◆ VORLIEGENDER TEXT ◆
Erschienen in poet nr. 11, Literaturmagazin, poetenladen, Herbst 2011
Michael Stavarič wurde 1972 in Brno geboren und emigrierte mit seinen Eltern 1979 nach Österreich. Nach dem Studium der Bohemistik und Publizistik lebt er heute als Schriftsteller, Übersetzer und Herausgeber in Wien. 2000 erschien sein Gedichtband »Flügellos« und 2005 sein Prosadebüt »Europa. Eine Litanei«. Der ein Jahr später folgende Roman »stillborn« verhalf ihm zum literarischen Durchbruch. Zuletzt erschienen die Romane »Böse Spiele« (2009, C. H. Beck) und »Brenntage« (2011, C. H. Beck). Michael Stavaric wurde mit dem Buch.Preis, dem Adelbert-von-Chamisso-Förderpreis und dem Literaturpreis Wartholz ausgezeichnet.
Roland Steiner: Als du noch als Koordinator des P.E.N.-Präsidenten und Sekretär des tschechischen Botschafters in Österreich Jirí Gruša tätig warst, wirst du deine literarische Produktion wohl nach jenen anderen Dienstzeiten gerichtet haben. Zu welcher Tageszeit schreibst du nun als freiberuflicher Schriftsteller, der – von Übersetzungen, Herausgeberschaften und Medienbeiträgen noch abgesehen – in bloß elf Jahren unglaubliche 14 Bücher publiziert hat?

◆ WORUM ES GEHT ◆
Greifen Sie das Interview mit Michael Stavarič nach der letzten Frage auf und führen Sie das Gespräch weiter.

◆ AUSZUG DER DATEN ◆
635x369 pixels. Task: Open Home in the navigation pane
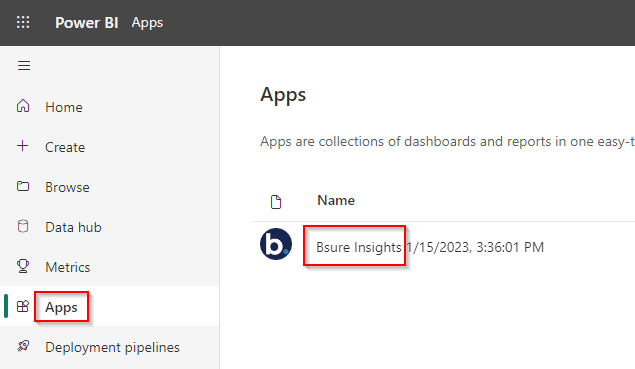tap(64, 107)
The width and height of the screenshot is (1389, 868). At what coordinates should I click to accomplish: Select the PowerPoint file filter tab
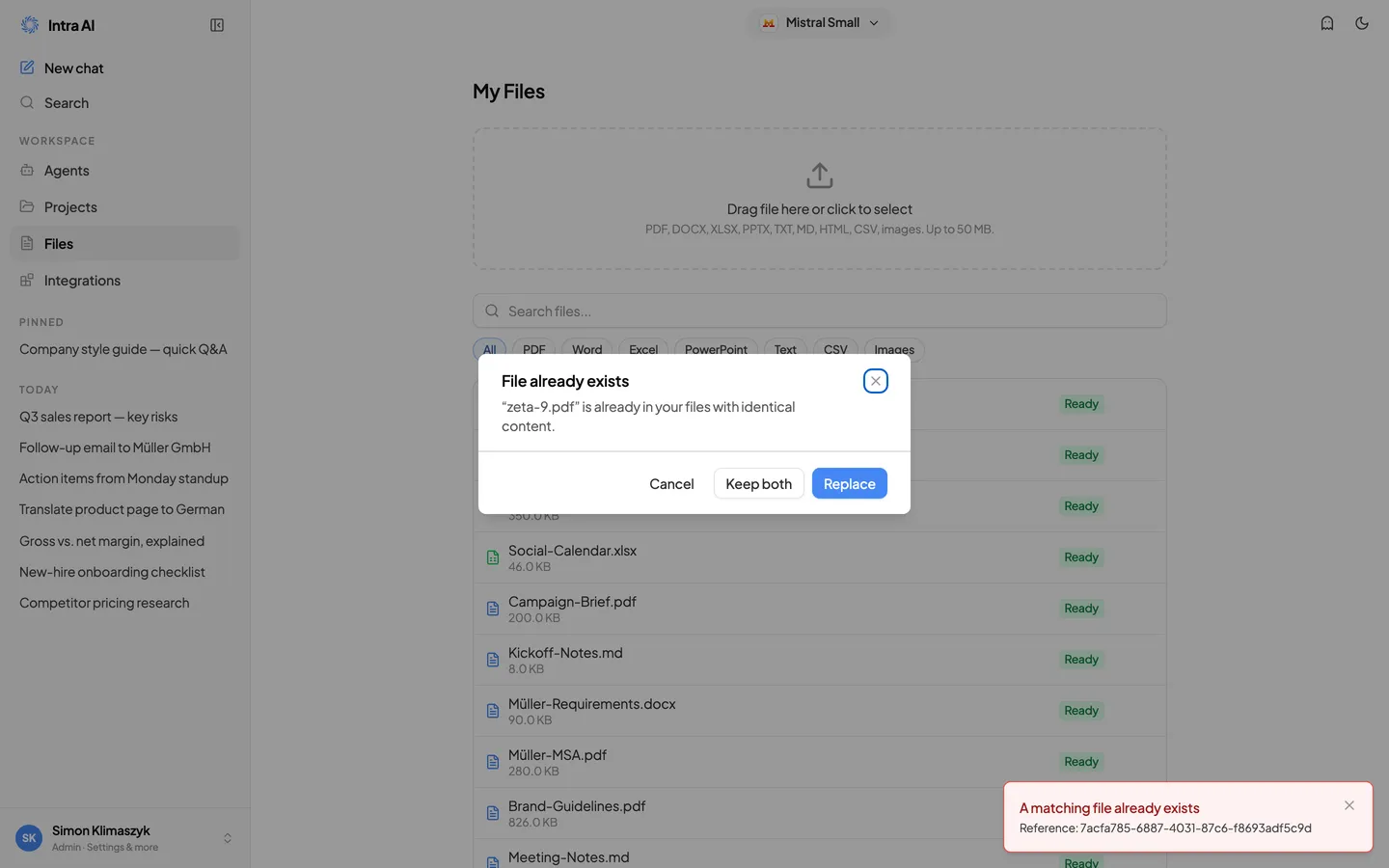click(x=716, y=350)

---

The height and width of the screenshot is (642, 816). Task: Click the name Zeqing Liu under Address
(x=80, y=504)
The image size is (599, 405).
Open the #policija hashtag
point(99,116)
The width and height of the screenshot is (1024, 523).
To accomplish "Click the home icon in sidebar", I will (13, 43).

◆ ERGEBNIS DER ÜBUNG ◆
Michael Stavarič: Es ist natürlich eine Tatsache, dass man – wenn man berufstätig ist – weniger Zeit zum Schreiben hat. Andererseits hatte ich auch nie das Gefühl, dass meine Kreativität in der Botschaft erstickt worden wäre, es hat sich schon ganz gut ergänzt. Ich kenne das Phänomen von vielen Kollegen: Man schreibt jetzt nicht unbedingt so viel mehr, wenn man den ganzen Tag Zeit hat für die Literatur. Ich tat mir bislang relativ leicht, im »Auffinden« neuer Projekte – wobei diese, was den Umfang anlangt, doch oft recht überschaubar sind. Insofern ist die Zahl »14« eine relative. Was die Tageszeit anlangt, in der ich schreibe – nun, ich ritualisiere mein Schreiben noch immer nicht. So gesehen bin ich völlig unabhängig, ich schreibe dann, wenn gerade Zeit ist. Und auch dann habe ich das Gefühl, dass ich nur etwas niederschreibe, was ich längst in mir selbst notiert habe. Was mich zu der Antwort bringt: Man schreibt wohl als Autor immer. Und ab und zu nimmt man sich Zeit, dies auch zu Papier zu bringen. Und ja, ich schreibe tatsächlich noch auf Papier und tippe erst im Nachhinein alles in den Computer.
R. Steiner: Geschah dieser Schritt in die Freiberuflichkeit gerade ob des vormaligen Zeitmangels?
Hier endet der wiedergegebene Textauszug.